Hal ini disampaikan Anggota Komisi IX DPR RI Edy Wuryanto, dalam acara Sosialisasi Peserta Program JKN-KIS di Pendapa Kecamatan Cepu, Blora, Minggu (25/5/2025).
“Akhir-akhir ini peserta aktif BPJS Kesehatan turun jadi 70 persen. Artinya, 30 persen masyarakat Blora tidak dijamin BPJS. Kalau sakit, mereka harus bayar pengobatan sendiri,” kata Edy.
Padahal, lanjut Edy, pada 2024 Blora sempat mencapai cakupan kepesertaan BPJS sebesar 98 persen dan meraih status Universal Health Coverage (UHC).

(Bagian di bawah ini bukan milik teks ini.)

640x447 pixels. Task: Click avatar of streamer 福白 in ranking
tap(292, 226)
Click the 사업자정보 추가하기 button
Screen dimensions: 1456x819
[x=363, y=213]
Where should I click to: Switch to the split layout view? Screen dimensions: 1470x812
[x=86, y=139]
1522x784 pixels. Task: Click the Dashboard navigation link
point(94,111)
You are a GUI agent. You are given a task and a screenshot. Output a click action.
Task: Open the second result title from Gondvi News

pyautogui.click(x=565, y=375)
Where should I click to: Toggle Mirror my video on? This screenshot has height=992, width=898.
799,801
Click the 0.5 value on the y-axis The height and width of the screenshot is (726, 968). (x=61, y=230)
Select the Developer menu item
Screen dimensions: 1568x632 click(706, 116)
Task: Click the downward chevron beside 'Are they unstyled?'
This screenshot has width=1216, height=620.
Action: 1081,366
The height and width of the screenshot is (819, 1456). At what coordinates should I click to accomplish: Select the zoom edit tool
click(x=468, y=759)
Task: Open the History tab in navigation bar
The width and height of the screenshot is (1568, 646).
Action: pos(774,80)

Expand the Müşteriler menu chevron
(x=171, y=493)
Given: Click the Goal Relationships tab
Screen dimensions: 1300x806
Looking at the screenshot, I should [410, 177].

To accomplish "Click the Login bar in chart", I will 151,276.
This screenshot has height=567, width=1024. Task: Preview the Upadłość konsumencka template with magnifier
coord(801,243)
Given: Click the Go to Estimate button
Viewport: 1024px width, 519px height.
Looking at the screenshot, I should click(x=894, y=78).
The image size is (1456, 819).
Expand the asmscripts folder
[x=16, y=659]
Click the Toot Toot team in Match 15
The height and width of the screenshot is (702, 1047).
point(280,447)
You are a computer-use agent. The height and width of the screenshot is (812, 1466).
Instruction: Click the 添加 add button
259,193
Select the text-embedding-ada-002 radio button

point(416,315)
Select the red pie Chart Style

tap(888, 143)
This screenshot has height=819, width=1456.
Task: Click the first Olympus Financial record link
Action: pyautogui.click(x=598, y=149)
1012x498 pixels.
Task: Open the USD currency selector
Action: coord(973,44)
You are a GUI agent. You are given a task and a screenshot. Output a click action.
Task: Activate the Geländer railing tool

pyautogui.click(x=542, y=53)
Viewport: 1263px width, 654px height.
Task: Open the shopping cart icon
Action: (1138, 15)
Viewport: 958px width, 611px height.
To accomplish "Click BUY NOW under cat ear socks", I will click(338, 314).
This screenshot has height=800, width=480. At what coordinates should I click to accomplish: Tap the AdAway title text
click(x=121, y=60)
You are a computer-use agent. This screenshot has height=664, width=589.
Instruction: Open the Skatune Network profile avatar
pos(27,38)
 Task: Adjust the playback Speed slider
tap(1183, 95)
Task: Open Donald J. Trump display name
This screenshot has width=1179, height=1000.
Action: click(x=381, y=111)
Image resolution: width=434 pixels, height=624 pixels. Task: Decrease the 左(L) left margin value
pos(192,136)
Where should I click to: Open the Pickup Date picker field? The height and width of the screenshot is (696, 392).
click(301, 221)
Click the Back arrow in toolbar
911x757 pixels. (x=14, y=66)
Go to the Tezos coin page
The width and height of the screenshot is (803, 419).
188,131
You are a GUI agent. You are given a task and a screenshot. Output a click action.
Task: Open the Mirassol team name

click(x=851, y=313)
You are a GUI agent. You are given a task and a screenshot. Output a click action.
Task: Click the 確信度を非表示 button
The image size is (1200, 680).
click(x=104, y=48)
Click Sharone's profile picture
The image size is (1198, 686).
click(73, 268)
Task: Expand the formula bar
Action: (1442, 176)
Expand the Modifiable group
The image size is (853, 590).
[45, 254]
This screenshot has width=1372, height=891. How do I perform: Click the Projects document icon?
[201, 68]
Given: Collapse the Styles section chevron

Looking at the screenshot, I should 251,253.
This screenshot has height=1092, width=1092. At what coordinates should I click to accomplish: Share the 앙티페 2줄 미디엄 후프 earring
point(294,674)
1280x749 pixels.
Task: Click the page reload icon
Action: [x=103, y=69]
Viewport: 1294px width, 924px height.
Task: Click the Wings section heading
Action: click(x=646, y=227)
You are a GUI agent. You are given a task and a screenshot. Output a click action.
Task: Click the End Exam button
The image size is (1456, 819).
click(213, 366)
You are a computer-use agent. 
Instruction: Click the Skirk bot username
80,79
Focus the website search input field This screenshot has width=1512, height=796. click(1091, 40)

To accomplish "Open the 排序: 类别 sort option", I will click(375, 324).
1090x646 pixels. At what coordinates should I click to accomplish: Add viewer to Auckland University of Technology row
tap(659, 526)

Namun, pada 2025 angka tersebut anjlok signifikan.
Menurut Edy, penurunan kepesertaan BPJS ini dipengaruhi beberapa faktor. Di antaranya, habisnya masa partisipasi peserta BPJS dari Penerima Bantuan Iuran (PBI), baik yang bersumber dari APBN maupun APBD, serta habisnya masa partisipasi BPJS mandiri.
Edy meminta Pemerintah Kabupaten (Pemkab) Blora segera mengambil langkah konkret untuk memulihkan kondisi tersebut. “Pemerintah daerah harus intervensi menambah dukungan APBD, jangan sampai anggaran kesehatan menurun,” tegasnya.
Politisi PDI Perjuangan itu juga mendorong warga yang mampu secara ekonomi untuk mendaftarkan diri sebagai peserta BPJS mandiri demi mendukung sistem gotong royong dalam jaminan kesehatan.
“Saya mendorong masyarakat yang mampu untuk ikut BPJS mandiri. Dengan begitu, mereka membantu yang tidak mampu,” katanya.
Edy menambahkan, koordinasi antara Dinas Sosial Kabupaten Blora dan kementerian terkait dalam pemutakhiran Data Terpadu Kesejahteraan Sosial (DTKS) menjadi krusial untuk menjaga kuota PBI dari APBN.
Ia berharap langkah-langkah tersebut dapat membantu Blora kembali meraih status UHC, agar seluruh warga, tanpa terkecuali, dapat mengakses layanan kesehatan.
“Kalau rakyat miskin tidak dijamin kesehatannya, dan harus bayar sendiri saat sakit, maka mereka akan makin jatuh miskin,” tandas legislator dari Dapil Jawa Tengah III itu
Edy bahkan menyarankan agar pemerintah daerah diberikan kewenangan memaksa warga mampu untuk mendaftar BPJS mandiri.
“Kalau semua berharap pada PBI, tidak akan cukup. Maka harus ada gotong royong dari yang mampu,” pungkasnya.